Maybe a bit of an unusual question but here we go:

I have been living in Sydney for 5 years - I am currently in Europe to care for a family member but intend to return in a few months. I love Sydney, the climate, the beaches/national parks on its doorstep, the beauty of the city and the general cosmopolitan and liberal vibe. I am in my 40s, single, no kids and have been enjoying the lifestyle and good availability of a variety of jobs. However, I have always been playing with the thought of moving to Brisbane due to lower its lower living costs, smaller size und relaxed lifestyle. I used to live there up until 2012 so I am familiar with the specifics of the city  (more humid climate, no beaches, less depth and variety of jobs etc.) and of course, everything would depend on available career options up there so it's still early days.

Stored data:
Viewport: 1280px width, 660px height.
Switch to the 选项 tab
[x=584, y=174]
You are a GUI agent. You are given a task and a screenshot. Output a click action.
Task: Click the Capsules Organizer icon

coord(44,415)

REQUIRED WORK »
According to the post about moving from Sydney to Brisbane, how long has the writer been living in Sydney?

SOLUTION TO THE EXERCISE »
Five years.